Sacramento isn’t a name anyone expects to hear when discussing top real estate markets on a national scale. But its recent apartment rent growth performance has heads turning.
Beginning in 2015, rents began to surge across the metro, a phenomenon observed across much of the western US. Other metros such as Portland, Seattle, the entire Bay Area, and Denver all experienced year-over-year rent gains that exceeded 8% in 2015, but of these metros, nearly all suffered dramatic drop-offs in 2016. San Francisco and San Jose even experienced year-over-year losses.

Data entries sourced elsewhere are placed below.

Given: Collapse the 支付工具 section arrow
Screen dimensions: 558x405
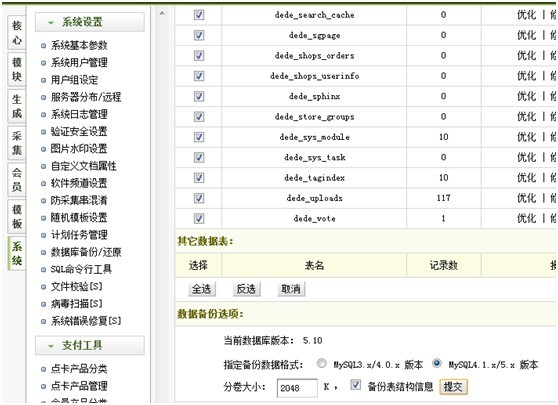Looking at the screenshot, I should pyautogui.click(x=51, y=346).
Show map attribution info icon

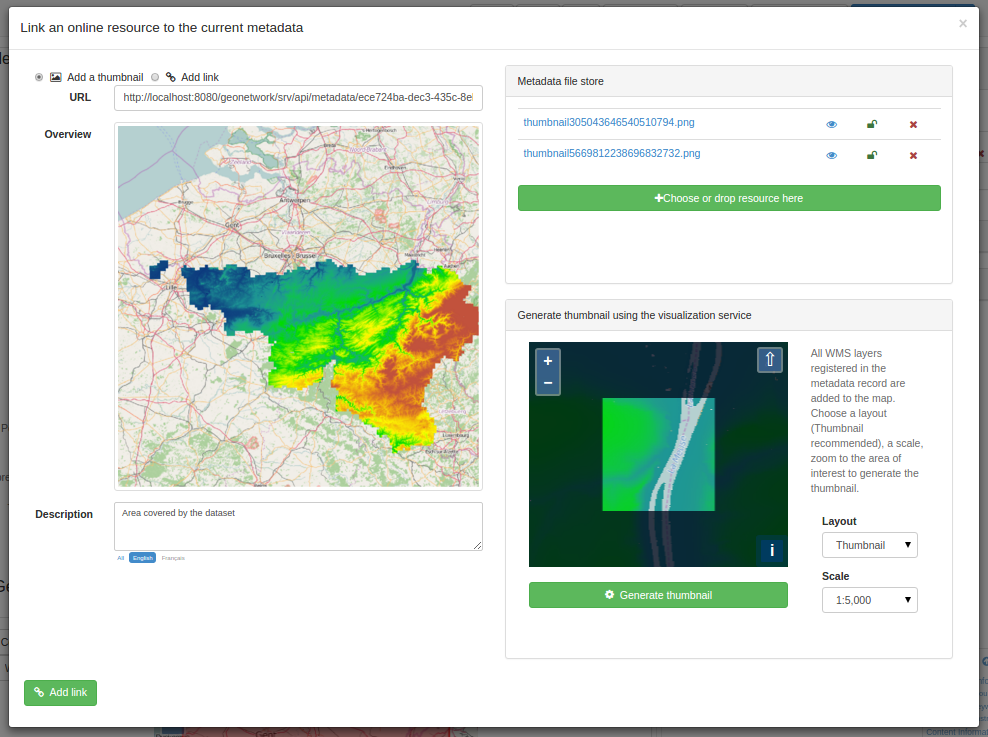point(772,551)
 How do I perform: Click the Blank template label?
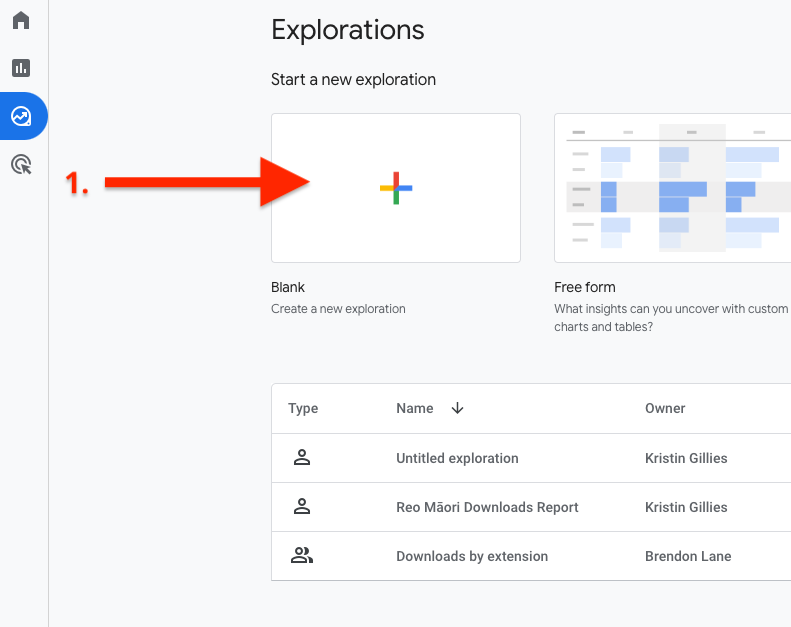pyautogui.click(x=288, y=287)
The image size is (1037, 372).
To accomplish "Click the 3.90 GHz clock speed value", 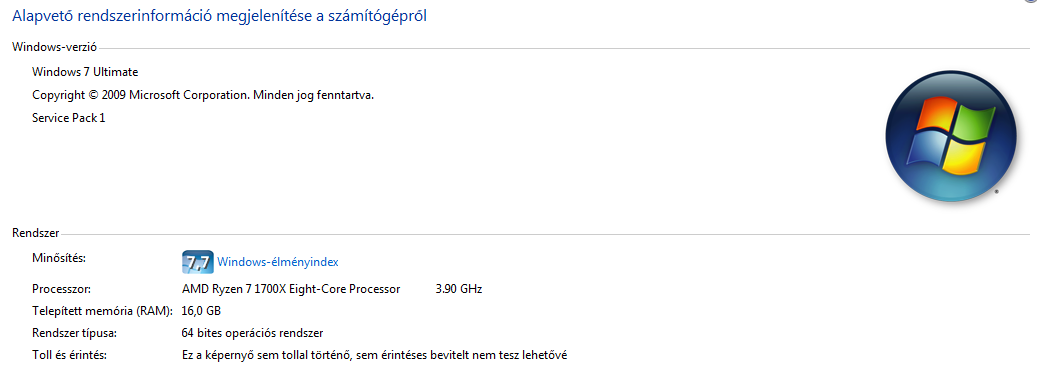I will click(459, 289).
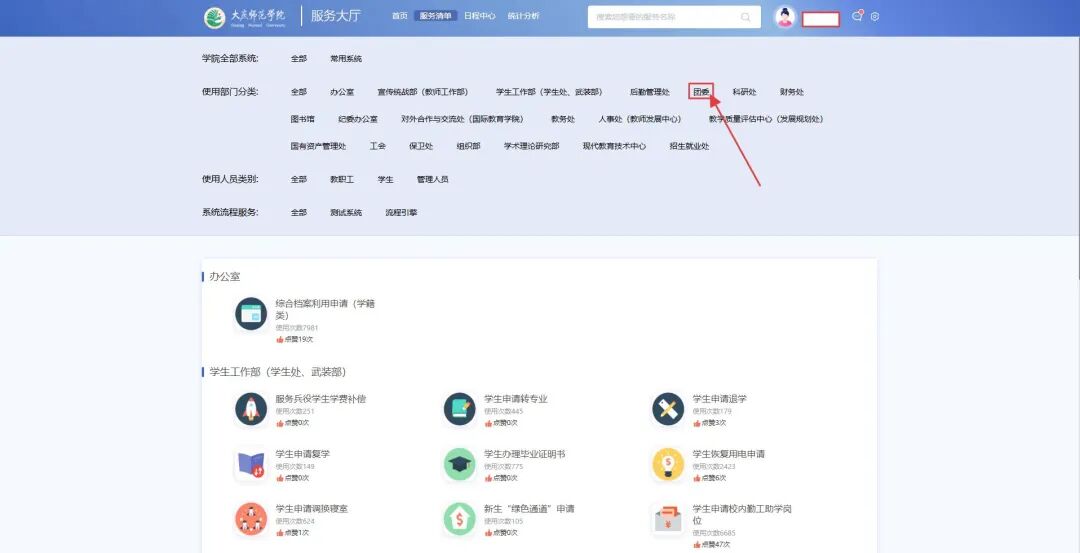The height and width of the screenshot is (553, 1080).
Task: Open the 学生申请转专业 book icon
Action: [459, 409]
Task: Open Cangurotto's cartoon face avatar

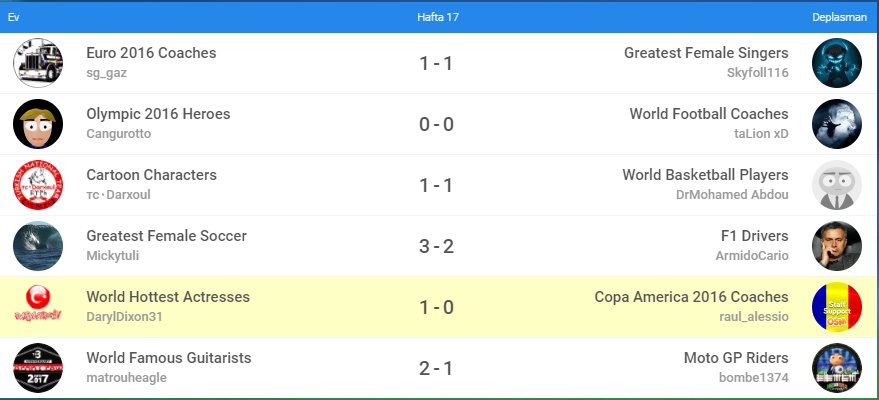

This is displayed in Figure 1, where each blue diamond represents one of the top 54 US metros.
Indeed, Sacramento sustained this outsized growth for all of 2016. To put things into perspective, after 16Q4 the metro posted year-over-year growth above 9% for the sevent straight quarter. These gains have been especially inflated in prime suburban submarkets like Roseville/Rocklin and Elk Grove.
The explanation for this growth lies in one primary driver: a severe lack of housing stock. Figure 2 shows that since 2011, household growth in Sacramento has far outpaced single-family housing starts and apartment deliveries. During that time period, only about 1,400 new market-rate apartment units emerged throughout the entire Sacramento metro, placing it in the bottom two for apartment deliveries among the top 54 US metros. Construction costs are extremely high—similar to those in the Bay Area—deterring developers from breaking ground on new projects, since rents and NOIs don’t come close to those in the major metros to the west.

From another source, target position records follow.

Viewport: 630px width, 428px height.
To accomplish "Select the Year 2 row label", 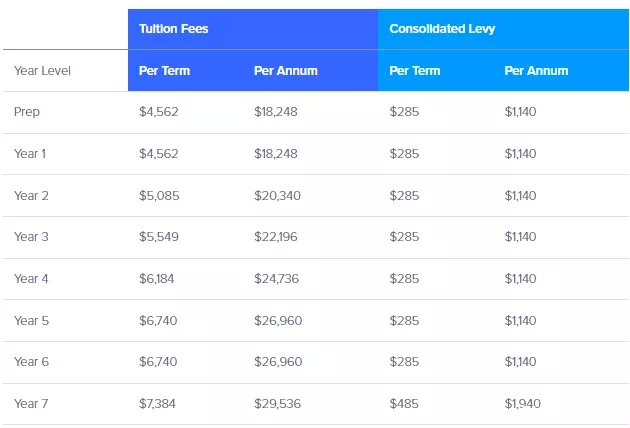I will (31, 196).
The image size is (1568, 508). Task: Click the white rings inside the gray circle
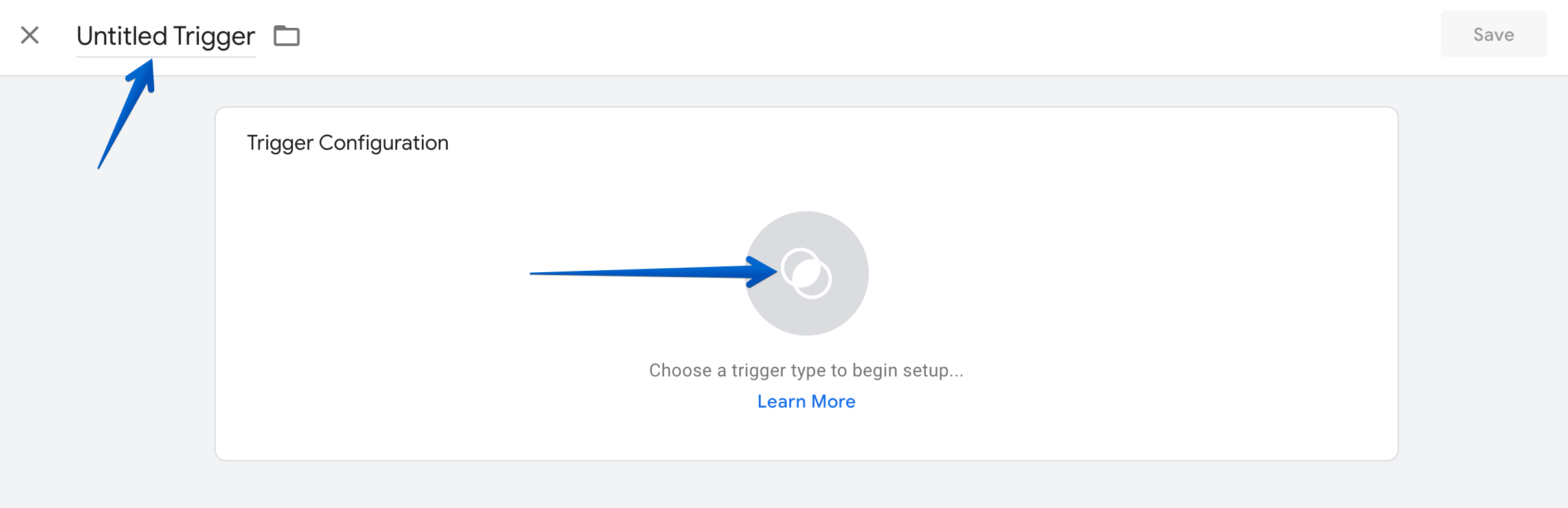click(807, 273)
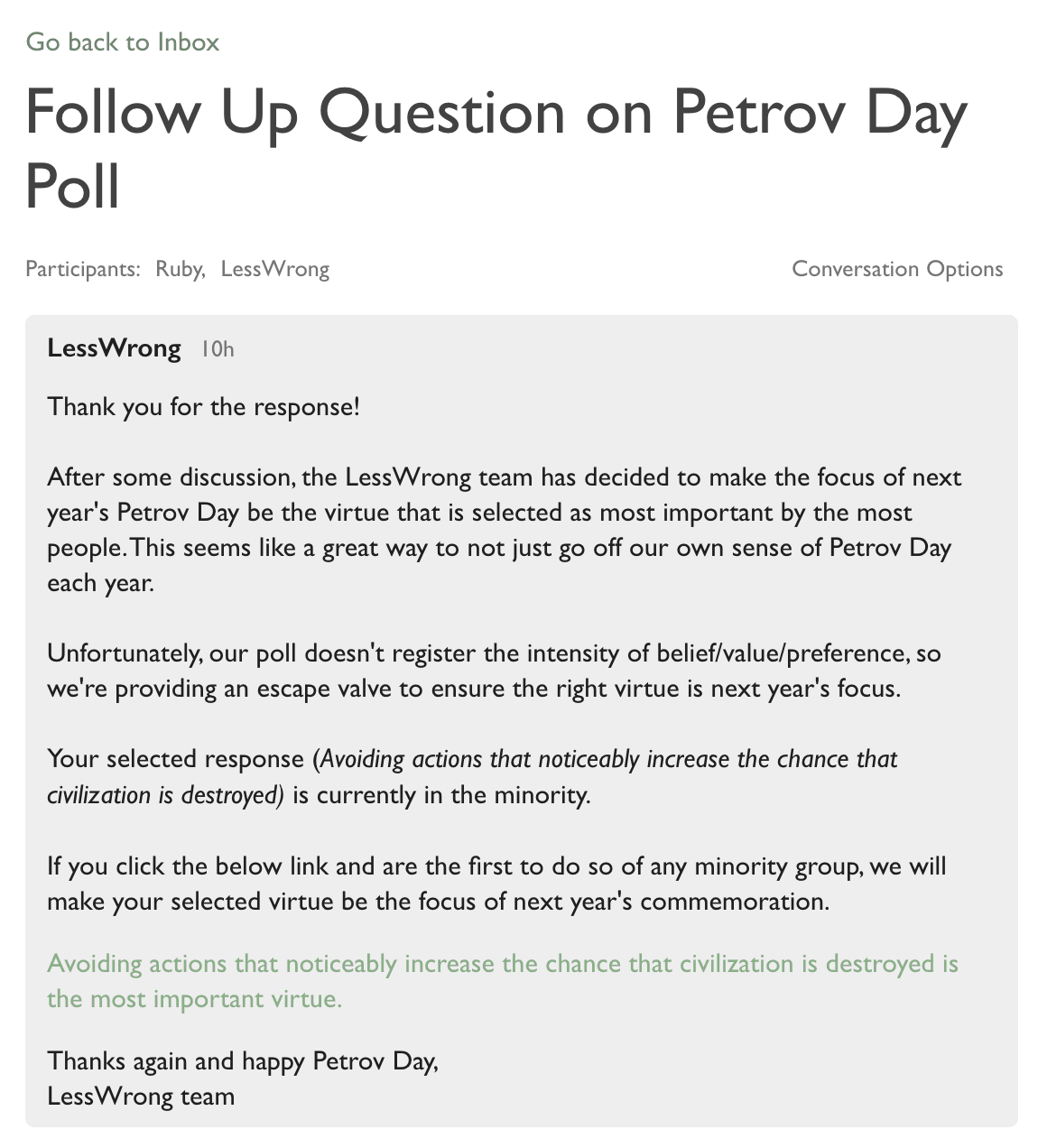The width and height of the screenshot is (1038, 1148).
Task: Open the LessWrong participant profile link
Action: 274,269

So how much longer will this growth last? A look at income growth may give some indication. In Figure 3, we can see that since 2005, rent growth and income growth generally trended in the same direction. But when rents took off in 2015, income growth stayed relatively stagnant at about 3%. This created a wide spread between the two variables that we’ve never observed previously in Sacramento.

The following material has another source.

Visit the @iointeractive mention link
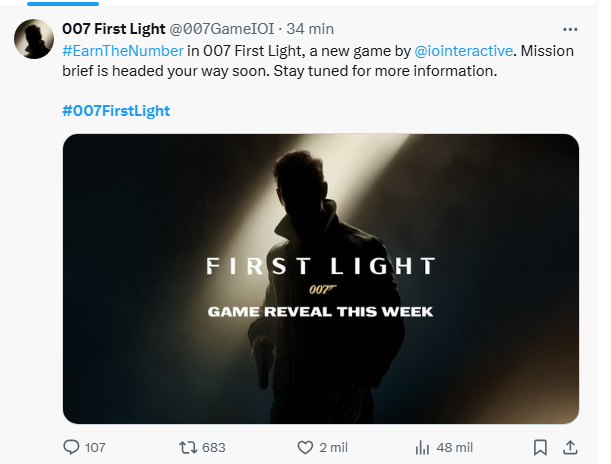 463,51
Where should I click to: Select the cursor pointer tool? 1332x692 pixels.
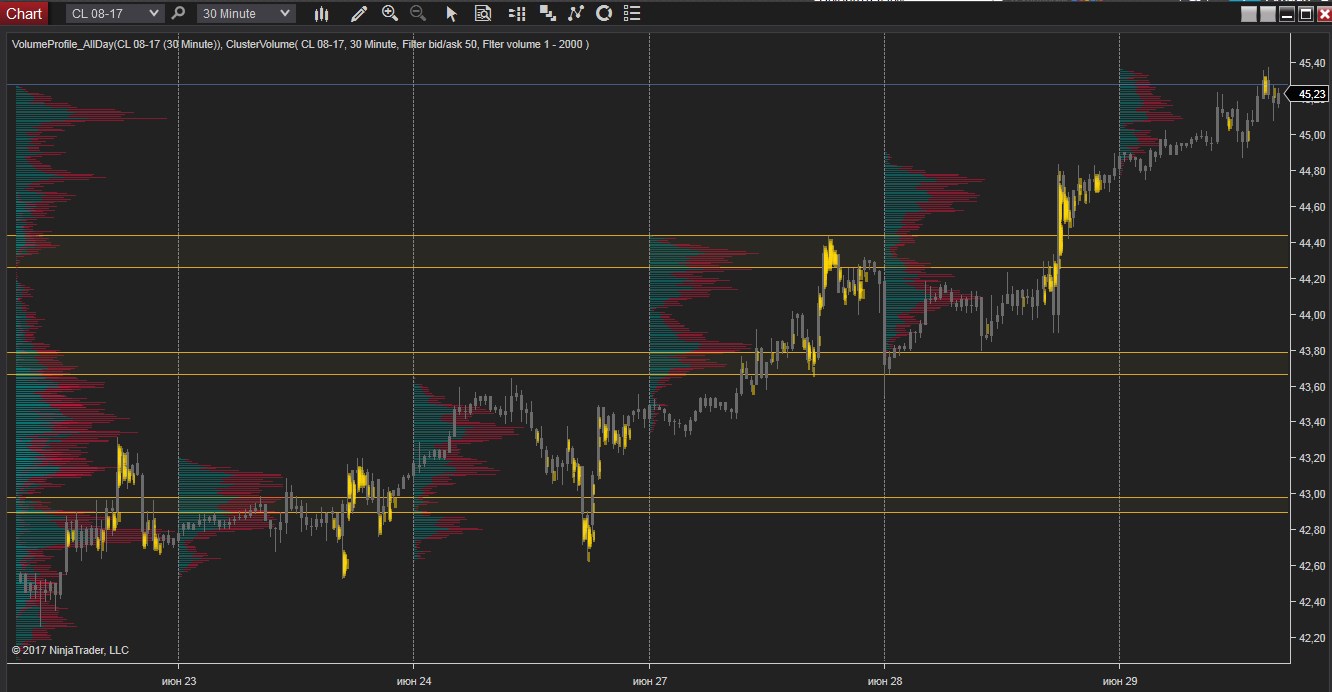451,14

As it stands right now, the average apartment unit in Sacramento commands about $1,200/month, while median household income is just $52,000—and only about half of that for current renting households. Average rents already account for more than 30% of income. Recently, rent growth has leveled off, and even hinted at the commencement of its initial descent. While developers continue to get their shovels in the ground at an increasing—albeit crawling—pace, most are still deterred by the high construction costs, lengthy approval processes, and fear that new product won’t achieve rents to make it worthwhile. As a result, landlords of existing product should continue to reap the benefits of tight vacancies and remarkably strong growth.